Decision Trees are a widely used machine learning classifier that separates data classes by constructing a rule-based system based on the individual features. One of the advantages of decision trees is that they do not require feature scaling, as each feature is split independently during the learning process.

Further reading: https://scikit-learn.org/stable/modules/generated/sklearn.tree.DecisionTreeClassifier.html

## Task: Apply Decision Tree Classifier on Iris data 

## Compare results for gini, log loss, and entropy based Decision Tree Classifier 



In [13]:
from sklearn.tree import DecisionTreeClassifier
print(f"This has the default parameters:\n {DecisionTreeClassifier().get_params()}")

This has the default parameters:
 {'ccp_alpha': 0.0, 'class_weight': None, 'criterion': 'gini', 'max_depth': None, 'max_features': None, 'max_leaf_nodes': None, 'min_impurity_decrease': 0.0, 'min_samples_leaf': 1, 'min_samples_split': 2, 'min_weight_fraction_leaf': 0.0, 'random_state': None, 'splitter': 'best'}


In [14]:
# Your code here


# Ensemble Methods

Ensemble methods combine multiple models to improve performance, making predictions more accurate and robust. They work by leveraging the strengths of different models, reducing overfitting, and enhancing generalization
Bagging, Boosting, Stacking. 


## Task: Apply RF on the Iris data 
RF is one of the most popular solutions in bagging. We train multiple models on different data subsets, then average or vote on the final prediction.

In [15]:
# Your code here 


### Boosting: Builds models sequentially, with each new model correcting errors made by previous ones. Examples include AdaBoost and Gradient Boosting.

# Task: Apply AdaBoost on the Iris data 

In [16]:
# Your code here 

# Task: Apply Gradient Boosting on Iris data 

https://scikit-learn.org/stable/modules/generated/sklearn.ensemble.GradientBoostingClassifier.html

In [17]:
# Your code here 


# Task: Apply XGBoost classifier on the Iris data 

reading material: https://xgboost.readthedocs.io/en/stable/python/python_api.html#xgboost.XGBClassifier

The XGBoost module is not in embedded in sklearn so we will have to install it. 
- pip install xgboost

In [18]:
# Your code here 


### Stacking: Combines different models’ predictions using a meta-learner, enhancing accuracy by capturing various data patterns.

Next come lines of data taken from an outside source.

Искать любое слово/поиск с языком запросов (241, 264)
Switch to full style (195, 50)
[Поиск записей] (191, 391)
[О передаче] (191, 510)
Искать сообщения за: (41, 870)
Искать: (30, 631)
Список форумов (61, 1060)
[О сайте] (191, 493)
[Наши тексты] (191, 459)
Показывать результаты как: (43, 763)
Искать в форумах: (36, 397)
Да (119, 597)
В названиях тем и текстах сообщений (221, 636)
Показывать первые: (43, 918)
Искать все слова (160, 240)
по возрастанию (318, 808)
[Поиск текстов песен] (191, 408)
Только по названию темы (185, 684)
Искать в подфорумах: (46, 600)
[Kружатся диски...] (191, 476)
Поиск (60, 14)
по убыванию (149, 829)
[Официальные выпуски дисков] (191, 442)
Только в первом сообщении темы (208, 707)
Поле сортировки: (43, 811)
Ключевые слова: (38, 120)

# Task: Build your own stacked model using three different classifiers
You can use the StackingClassifier module in sklearn: https://scikit-learn.org/1.5/modules/generated/sklearn.ensemble.StackingClassifier.html

In [19]:
from sklearn.ensemble import StackingClassifier

# Task: Is there a difference in accuracy?